Emperor Farrukhsiyar

 In 1719, when Farrukhsiyar lost his throne, and the Mughal kingdom had some dilemma for few times, Muhammad Shah got the throne as the next emperor. In the reign of Muhammad Shah, Mughal miniature painting revived somewhat once again. Although the royal studio got shorter, the Mughal royal trait in miniature painting reverted again. But the misery never left behind. In 1735, Nadir Shah attacked India and conquered Delhi; robbed precious paintings, illustrated manuscripts, Mayur (Peacock) Throne, invaluable ornaments, and a lot. It caused the interruption in painting again. 


 Nevertheless, a few more paintings exist to demonstrate the glorious part of the Mughal culture. One of those was an album titled Karnama-e-Ishq containing 37 pieces of miniature paintings painted by Govardhan. Later, it was included in the Jonson collection. Probably, at that time, Govardhan was the leader of the royal studio, and in his supervision, some miniature paintings had been composed. 

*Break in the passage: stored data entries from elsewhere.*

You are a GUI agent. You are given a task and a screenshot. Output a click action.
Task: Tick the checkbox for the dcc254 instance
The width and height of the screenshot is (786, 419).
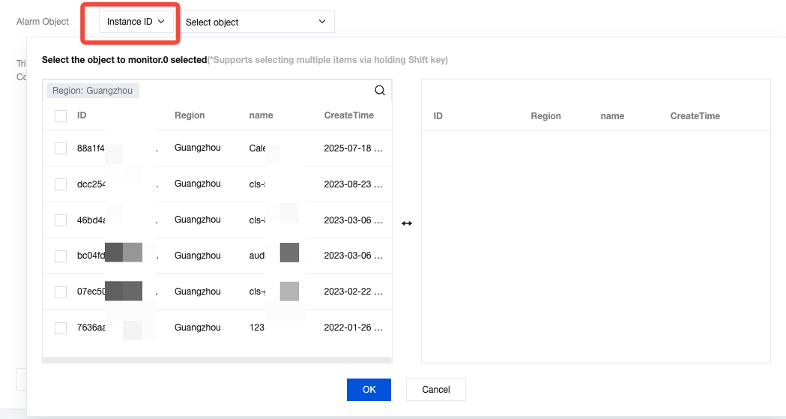click(61, 184)
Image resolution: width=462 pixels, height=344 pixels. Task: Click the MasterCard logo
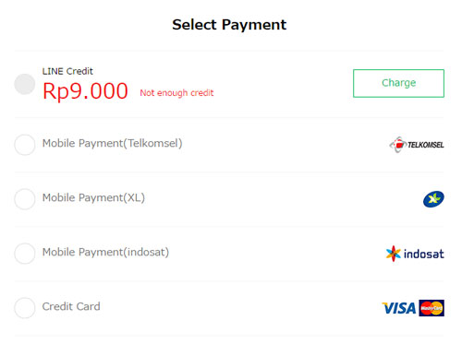(x=432, y=308)
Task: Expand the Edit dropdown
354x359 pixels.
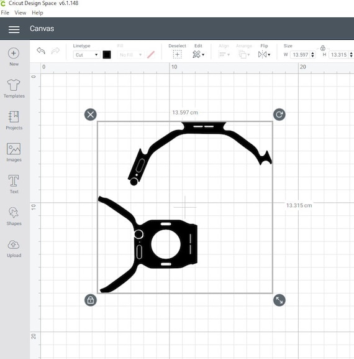Action: click(x=198, y=55)
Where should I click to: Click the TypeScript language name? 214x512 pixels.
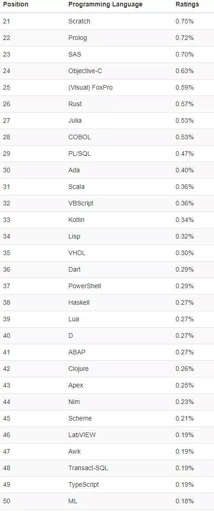(x=84, y=484)
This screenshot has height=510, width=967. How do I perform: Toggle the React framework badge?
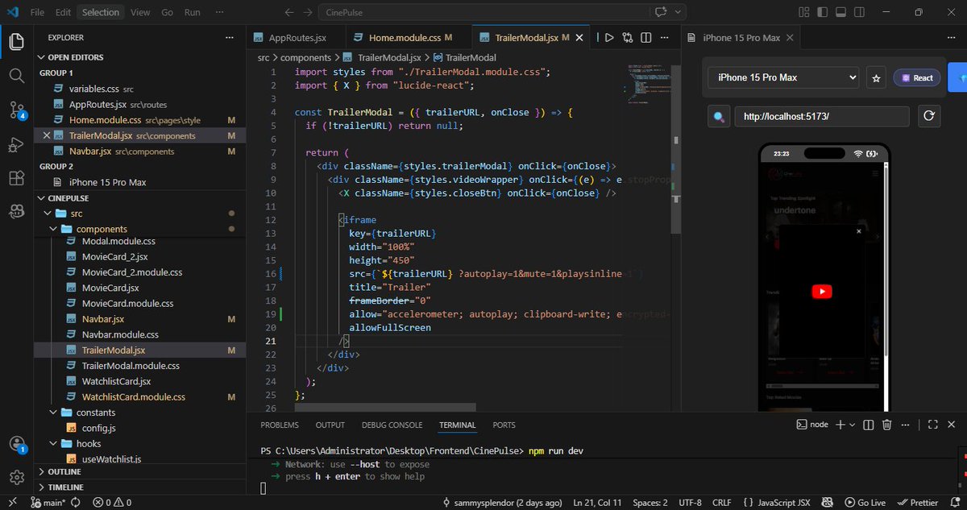(x=916, y=77)
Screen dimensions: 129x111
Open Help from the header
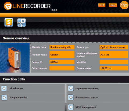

In 1724, Muhammad Shah appointed Saadat Khan as a governor of Ayodhya, and from that time, the supremacy of the Mughal Emperor got decreased, and the influence of Nawab extended. But still, the royal fashion of portrait painting was ongoing. and some famous painters were working in the royal studio. One of those was Roy Anup as a leading figure. Others were Thakur Rao Gaj singh, Chitraman etc.

Example of 18th century miniature in provincial Mughal style of Bengal.

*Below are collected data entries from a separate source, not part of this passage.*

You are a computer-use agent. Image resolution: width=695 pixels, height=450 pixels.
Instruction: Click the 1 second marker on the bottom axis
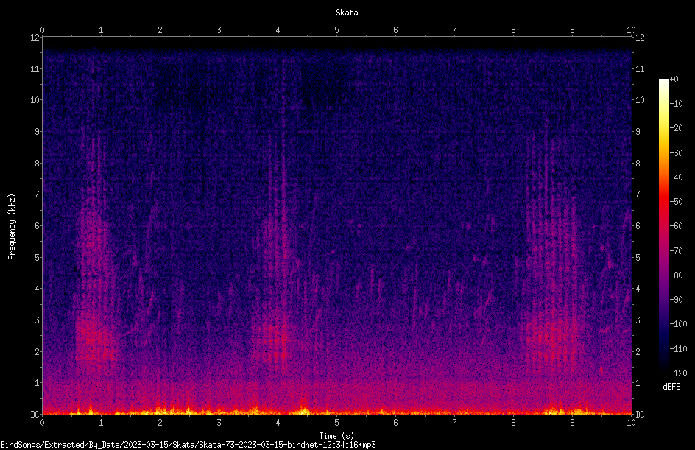pos(101,423)
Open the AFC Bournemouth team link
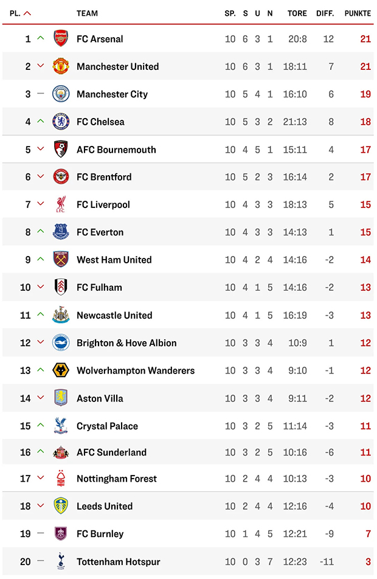377x579 pixels. (x=116, y=150)
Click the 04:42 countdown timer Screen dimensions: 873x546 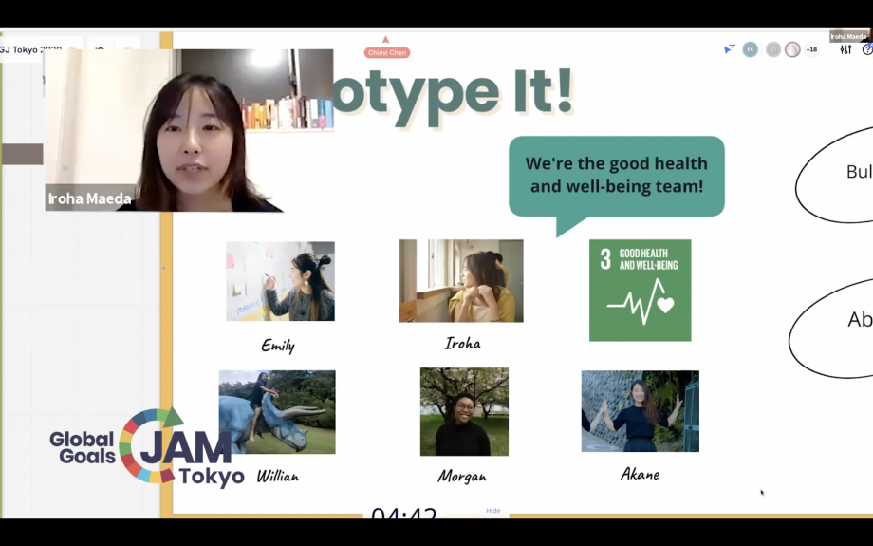pyautogui.click(x=404, y=516)
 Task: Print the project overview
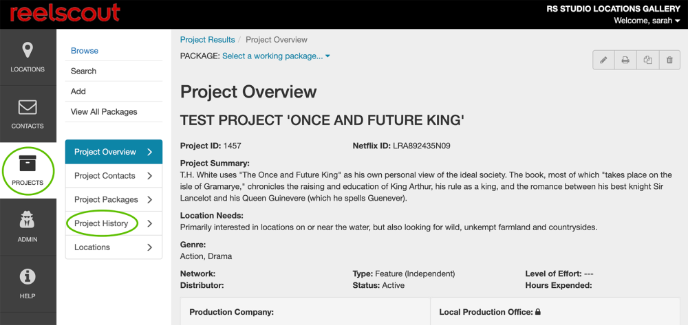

 After the death of Muhammad Shah in 1748, the appointment of new artists in the royal court was being stopped. At this time, most artists were spread elsewhere out of Delhi to carry out their occupation. In the meantime, some great artists of the royal court got jobs and went away to Faizabad, Lucknow, and Ayodhya. From a resource, I got a historical incident where a letter sent an envoy of Maratha to the royal court of Delhi requested finding artists who will be able to paint some Hindu deity. The Mughal envoy replied, 'no good Hindu artists are here in Delhi now. Poor condition, unavailability of work, caused artists to be left away from Delhi. You can find artists in Lucknow or any other locations.'  Such an incident proves that miniature paintings, which were claimed as Delhi Kalam composed in the period of 1748 to 1806, were actually made elsewhere outside from the Delhi royal Mughal court. Therefore, those are not the real Delhi-Kalam. We could find some portraits, landscapes, and illustrations during the said time, and those are indeed wonderful. Versatility in subject matter is the main noticeable thing of this era. It indicates that the artists of that era were engaged to satisfy their appreciators by providing several demands that came whimsically. Here is a demonstration of the 18th century provincial Mughal miniature style of Bengal proves the same historical incident widely.  You can understand the difference between the Delhi Kalam and provincial Mughal style.

 A very few royal artists of the emperor second Akbar Shah and second Bahadur Shah had been continuing in the royal court from 1806 to 1858, but the paintings of a very few number were composed. It explicitly indicates the lack of appreciation and after the death of the second Bahadur shah, it stopped permanently.